**WHAT THE EXERCISE ASKS**
Give again, unaltered, the lines of the listing below that run from the line having "Viewport: 1456px width, 829px height." through the line having "The image size is (1536, 784).".

**DATASET CONTENT**
↓

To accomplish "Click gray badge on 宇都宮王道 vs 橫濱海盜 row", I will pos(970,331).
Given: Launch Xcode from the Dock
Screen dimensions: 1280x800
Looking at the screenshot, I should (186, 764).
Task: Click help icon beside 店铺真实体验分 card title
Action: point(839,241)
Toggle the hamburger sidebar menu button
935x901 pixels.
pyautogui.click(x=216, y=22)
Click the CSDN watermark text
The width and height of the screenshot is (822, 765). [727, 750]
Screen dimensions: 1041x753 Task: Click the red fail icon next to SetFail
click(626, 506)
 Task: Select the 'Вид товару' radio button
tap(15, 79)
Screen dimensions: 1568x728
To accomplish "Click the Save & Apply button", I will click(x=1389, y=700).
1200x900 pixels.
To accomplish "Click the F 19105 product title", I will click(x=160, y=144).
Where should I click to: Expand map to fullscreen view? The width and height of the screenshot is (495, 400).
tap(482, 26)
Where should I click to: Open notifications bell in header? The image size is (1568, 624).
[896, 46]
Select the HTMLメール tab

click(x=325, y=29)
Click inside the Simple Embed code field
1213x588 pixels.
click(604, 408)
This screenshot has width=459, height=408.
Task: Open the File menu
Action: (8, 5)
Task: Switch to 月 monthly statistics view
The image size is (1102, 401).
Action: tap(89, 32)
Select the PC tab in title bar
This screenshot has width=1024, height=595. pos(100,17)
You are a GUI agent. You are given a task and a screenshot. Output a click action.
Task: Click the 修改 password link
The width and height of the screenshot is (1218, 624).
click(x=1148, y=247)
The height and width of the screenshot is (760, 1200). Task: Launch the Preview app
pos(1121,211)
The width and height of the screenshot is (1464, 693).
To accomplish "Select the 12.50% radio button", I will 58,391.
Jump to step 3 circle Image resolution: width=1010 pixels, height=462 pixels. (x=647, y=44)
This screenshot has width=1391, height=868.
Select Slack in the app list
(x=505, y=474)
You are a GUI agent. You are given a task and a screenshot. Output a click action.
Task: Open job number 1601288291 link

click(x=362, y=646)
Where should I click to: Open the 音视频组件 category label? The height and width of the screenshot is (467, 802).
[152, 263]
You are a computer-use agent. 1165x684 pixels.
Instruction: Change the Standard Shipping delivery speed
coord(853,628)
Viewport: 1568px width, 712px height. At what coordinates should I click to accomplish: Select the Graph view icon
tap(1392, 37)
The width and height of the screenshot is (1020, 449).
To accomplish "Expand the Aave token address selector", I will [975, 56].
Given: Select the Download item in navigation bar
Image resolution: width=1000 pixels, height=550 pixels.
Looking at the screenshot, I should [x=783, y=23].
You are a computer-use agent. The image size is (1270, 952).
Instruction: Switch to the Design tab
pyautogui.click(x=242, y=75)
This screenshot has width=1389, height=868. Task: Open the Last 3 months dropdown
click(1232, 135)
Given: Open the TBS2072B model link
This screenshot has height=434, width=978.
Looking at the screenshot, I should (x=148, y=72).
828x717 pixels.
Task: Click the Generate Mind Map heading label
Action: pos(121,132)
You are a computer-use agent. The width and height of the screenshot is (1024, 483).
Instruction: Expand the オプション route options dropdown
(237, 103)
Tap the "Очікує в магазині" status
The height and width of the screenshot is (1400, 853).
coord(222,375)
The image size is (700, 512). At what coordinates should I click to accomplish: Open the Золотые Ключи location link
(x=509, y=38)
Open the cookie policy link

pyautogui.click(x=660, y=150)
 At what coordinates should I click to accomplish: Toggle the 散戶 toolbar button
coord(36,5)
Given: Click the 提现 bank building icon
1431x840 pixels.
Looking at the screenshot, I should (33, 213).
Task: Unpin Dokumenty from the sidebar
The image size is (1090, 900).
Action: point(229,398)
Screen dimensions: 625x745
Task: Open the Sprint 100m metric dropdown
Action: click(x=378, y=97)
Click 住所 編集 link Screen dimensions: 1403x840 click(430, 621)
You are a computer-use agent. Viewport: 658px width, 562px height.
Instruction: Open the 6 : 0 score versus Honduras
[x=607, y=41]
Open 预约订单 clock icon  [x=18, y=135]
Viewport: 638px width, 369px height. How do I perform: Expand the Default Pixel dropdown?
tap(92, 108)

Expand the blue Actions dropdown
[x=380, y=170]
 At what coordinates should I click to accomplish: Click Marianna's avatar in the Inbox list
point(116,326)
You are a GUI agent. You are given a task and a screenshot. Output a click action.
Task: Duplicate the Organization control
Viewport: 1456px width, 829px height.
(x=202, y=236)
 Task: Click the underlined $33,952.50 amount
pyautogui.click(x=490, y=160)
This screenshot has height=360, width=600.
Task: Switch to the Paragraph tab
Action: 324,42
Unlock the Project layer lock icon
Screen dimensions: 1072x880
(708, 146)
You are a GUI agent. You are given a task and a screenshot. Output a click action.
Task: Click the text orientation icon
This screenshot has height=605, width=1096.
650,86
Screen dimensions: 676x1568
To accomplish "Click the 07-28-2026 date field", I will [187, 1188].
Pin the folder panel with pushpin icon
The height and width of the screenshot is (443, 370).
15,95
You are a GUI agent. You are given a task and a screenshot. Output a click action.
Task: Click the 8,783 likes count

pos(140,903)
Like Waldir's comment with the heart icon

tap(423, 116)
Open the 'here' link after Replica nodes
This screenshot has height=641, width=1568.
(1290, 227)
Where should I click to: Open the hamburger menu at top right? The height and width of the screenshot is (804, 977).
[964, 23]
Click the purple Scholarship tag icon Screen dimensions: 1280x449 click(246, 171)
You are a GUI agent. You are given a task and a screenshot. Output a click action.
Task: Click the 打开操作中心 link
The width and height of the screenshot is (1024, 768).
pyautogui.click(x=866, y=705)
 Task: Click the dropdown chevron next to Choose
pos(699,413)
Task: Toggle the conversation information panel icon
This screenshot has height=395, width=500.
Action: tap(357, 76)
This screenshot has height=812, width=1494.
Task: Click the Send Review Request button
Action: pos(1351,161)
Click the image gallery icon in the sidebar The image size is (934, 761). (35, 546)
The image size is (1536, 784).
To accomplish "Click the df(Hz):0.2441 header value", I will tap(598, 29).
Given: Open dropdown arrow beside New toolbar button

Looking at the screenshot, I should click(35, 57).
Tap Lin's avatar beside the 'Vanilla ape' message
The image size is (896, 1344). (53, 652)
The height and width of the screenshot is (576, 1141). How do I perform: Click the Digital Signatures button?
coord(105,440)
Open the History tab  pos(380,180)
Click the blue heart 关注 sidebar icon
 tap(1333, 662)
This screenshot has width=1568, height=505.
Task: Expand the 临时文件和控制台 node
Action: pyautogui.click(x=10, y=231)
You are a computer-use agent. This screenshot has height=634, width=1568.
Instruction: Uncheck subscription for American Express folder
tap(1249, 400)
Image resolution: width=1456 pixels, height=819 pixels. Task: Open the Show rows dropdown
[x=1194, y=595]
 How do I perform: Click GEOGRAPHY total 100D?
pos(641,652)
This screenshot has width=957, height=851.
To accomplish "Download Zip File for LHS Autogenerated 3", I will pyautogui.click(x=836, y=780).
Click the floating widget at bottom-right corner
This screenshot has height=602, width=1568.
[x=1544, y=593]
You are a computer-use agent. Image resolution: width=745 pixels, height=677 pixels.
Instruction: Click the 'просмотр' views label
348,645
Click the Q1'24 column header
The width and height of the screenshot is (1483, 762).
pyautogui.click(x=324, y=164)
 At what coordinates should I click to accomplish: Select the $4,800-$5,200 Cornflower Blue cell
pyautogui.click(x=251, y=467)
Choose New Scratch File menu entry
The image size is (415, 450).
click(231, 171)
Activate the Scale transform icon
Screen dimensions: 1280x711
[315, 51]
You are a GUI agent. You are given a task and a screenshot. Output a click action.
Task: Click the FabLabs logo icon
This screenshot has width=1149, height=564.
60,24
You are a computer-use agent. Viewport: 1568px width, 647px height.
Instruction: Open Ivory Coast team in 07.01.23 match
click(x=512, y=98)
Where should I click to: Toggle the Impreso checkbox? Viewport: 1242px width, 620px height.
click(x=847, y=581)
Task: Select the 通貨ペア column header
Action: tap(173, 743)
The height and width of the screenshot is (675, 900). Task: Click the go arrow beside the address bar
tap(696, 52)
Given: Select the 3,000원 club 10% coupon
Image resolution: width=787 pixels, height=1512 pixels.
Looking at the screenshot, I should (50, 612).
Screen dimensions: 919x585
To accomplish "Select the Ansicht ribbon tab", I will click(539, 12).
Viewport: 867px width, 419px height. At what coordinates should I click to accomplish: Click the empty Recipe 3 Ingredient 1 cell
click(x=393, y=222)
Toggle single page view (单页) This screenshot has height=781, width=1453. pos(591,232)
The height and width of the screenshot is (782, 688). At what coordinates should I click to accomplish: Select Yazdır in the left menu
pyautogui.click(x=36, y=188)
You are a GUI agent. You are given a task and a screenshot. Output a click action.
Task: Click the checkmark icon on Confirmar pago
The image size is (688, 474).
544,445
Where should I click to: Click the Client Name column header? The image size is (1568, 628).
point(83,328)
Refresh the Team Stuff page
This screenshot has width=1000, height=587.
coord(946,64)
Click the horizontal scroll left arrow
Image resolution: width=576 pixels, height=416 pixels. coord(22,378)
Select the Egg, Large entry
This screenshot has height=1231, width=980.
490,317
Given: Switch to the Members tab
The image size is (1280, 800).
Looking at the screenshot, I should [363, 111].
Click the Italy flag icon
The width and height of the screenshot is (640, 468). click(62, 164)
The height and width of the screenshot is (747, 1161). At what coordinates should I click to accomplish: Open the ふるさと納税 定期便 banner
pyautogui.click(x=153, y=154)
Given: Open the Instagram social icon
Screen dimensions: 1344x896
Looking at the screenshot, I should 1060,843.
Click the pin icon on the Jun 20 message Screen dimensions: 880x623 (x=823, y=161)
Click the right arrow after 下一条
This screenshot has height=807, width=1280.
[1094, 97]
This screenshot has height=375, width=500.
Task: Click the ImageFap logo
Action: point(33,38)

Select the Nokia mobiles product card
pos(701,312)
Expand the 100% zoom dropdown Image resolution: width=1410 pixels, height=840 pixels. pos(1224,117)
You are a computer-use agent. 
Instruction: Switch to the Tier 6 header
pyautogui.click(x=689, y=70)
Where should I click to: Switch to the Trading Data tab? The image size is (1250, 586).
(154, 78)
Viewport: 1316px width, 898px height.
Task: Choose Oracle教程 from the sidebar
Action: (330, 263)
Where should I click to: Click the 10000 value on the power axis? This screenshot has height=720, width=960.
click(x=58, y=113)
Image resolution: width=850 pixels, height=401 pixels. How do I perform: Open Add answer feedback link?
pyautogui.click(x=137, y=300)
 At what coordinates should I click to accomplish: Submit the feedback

↑

**FINAL ANSWER**
Viewport: 1456px width, 829px height.
(x=202, y=236)
 Task: Click the underlined $33,952.50 amount
pyautogui.click(x=490, y=160)
This screenshot has height=360, width=600.
Task: Switch to the Paragraph tab
Action: 324,42
Unlock the Project layer lock icon
Screen dimensions: 1072x880
(708, 146)
You are a GUI agent. You are given a task and a screenshot. Output a click action.
Task: Click the text orientation icon
This screenshot has height=605, width=1096.
650,86
Screen dimensions: 676x1568
To accomplish "Click the 07-28-2026 date field", I will [187, 1188].
Pin the folder panel with pushpin icon
The height and width of the screenshot is (443, 370).
15,95
You are a GUI agent. You are given a task and a screenshot. Output a click action.
Task: Click the 8,783 likes count

pos(140,903)
Like Waldir's comment with the heart icon

tap(423, 116)
Open the 'here' link after Replica nodes
This screenshot has height=641, width=1568.
(1290, 227)
Where should I click to: Open the hamburger menu at top right? The height and width of the screenshot is (804, 977).
[964, 23]
Click the purple Scholarship tag icon Screen dimensions: 1280x449 click(246, 171)
You are a GUI agent. You are given a task and a screenshot. Output a click action.
Task: Click the 打开操作中心 link
The width and height of the screenshot is (1024, 768).
pyautogui.click(x=866, y=705)
 Task: Click the dropdown chevron next to Choose
pos(699,413)
Task: Toggle the conversation information panel icon
This screenshot has height=395, width=500.
Action: tap(357, 76)
This screenshot has height=812, width=1494.
Task: Click the Send Review Request button
Action: pos(1351,161)
Click the image gallery icon in the sidebar The image size is (934, 761). (35, 546)
The image size is (1536, 784).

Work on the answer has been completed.